Charlotte Corday

Charlotte Corday fue una de las más sublimes figuras de la época revolucionaria. Jacob Burckhardt
 
Durante la Revolución Francesa, las mujeres jugaron un papel importante, omitido deliberadamente por la Historia, y tenemos noticias de la vida y actos de muy pocas.
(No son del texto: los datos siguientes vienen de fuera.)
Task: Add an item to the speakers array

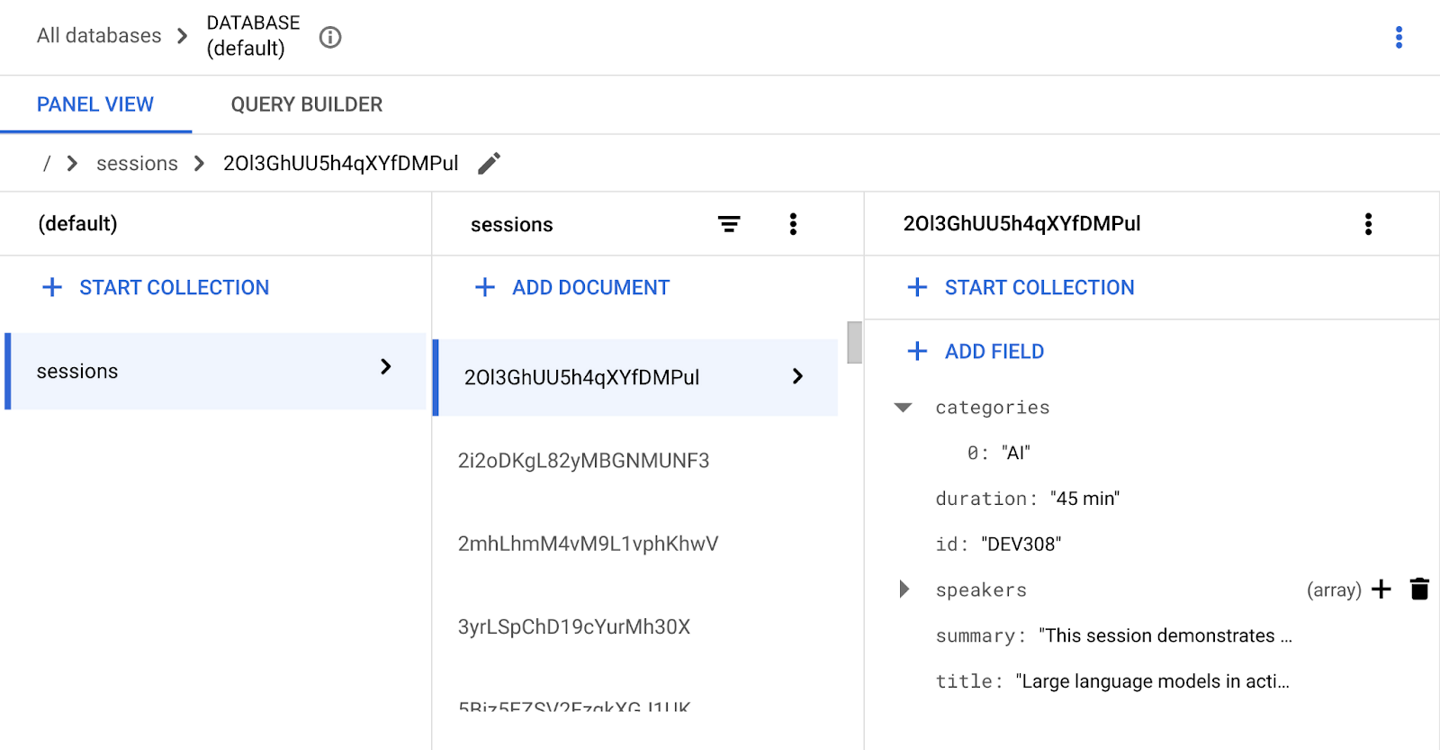Action: coord(1381,589)
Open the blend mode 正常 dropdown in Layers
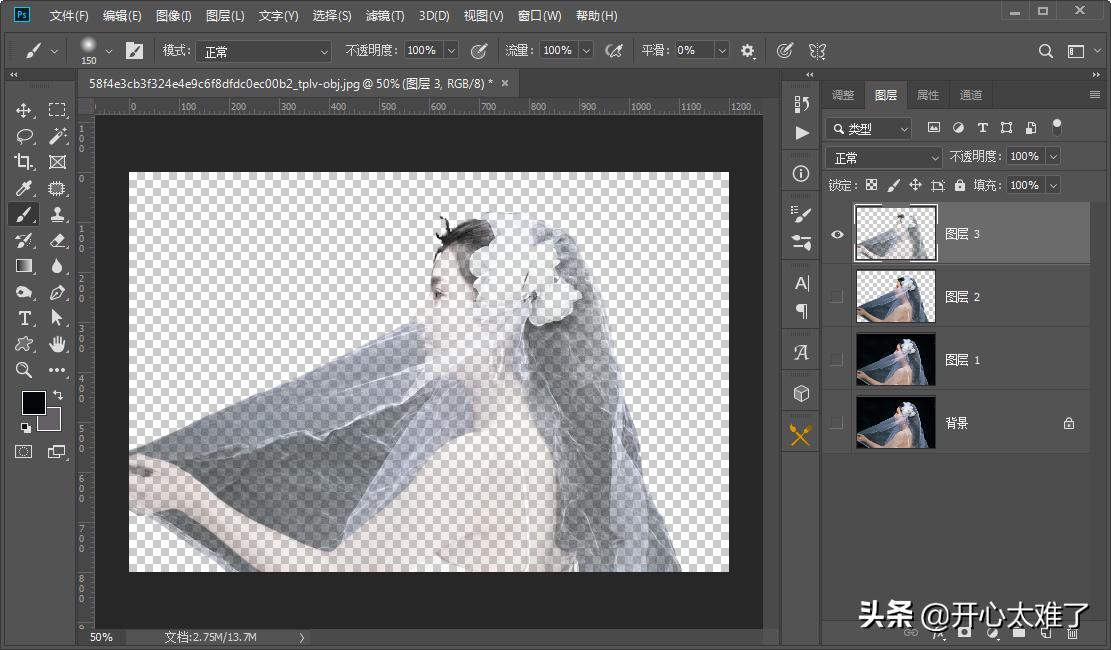1111x650 pixels. click(x=884, y=158)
Una de estas contadas excepciones es Marie-Anne-Charlotte de Corday d’Armont.
El 13 de julio de 1793, víspera del cuarto aniversario de la caída de la Bastilla, Charlotte Corday, desencantada de la revolución, desencadenó una tormenta de fuego al asesinar a Marat, que junto con Robespierre fueron dos figuras emblemáticas del terror, uno en su primera fase y otro en su segunda etapa.
Cuando la girondina Charlotte Corday apuñaló en el baño al líder jacobino aún no había cumplido los veinticuatro años, con su crimen pretendía vengar a numerosas víctimas inocentes y salvar miles de vidas. Su acto desató la controversia, fue vituperada y ensalzada como vengadora. En la audiencia por el asesinato hubo mujeres que gritaron que la guillotina «sería muy suave para tan atroz crimen». La furia desatada entre quienes maldecían a Corday y clamaban por una venganza contra ella acorde con su delito, consiguió que Charlotte temiera, mientras estuvo en la prisión de Abbaye, que el pueblo la desmembrara. Por otra parte, existía la posibilidad de que la muerte violenta de la asesina de Marat originase una matanza incontrolada. En la Convención muchos diputados pedían a los ciudadanos que mantuvieran la calma en un afán por serenar el ambiente. Finalmente, Charlotte Corday tuvo una muerte «amable», fue decapitada por la guillotina el 17 de julio. Cuentan que el auxiliar del verdugo tomó la cabeza cortada de Charlotte y, como muestra de desprecio, le propinó una bofetada.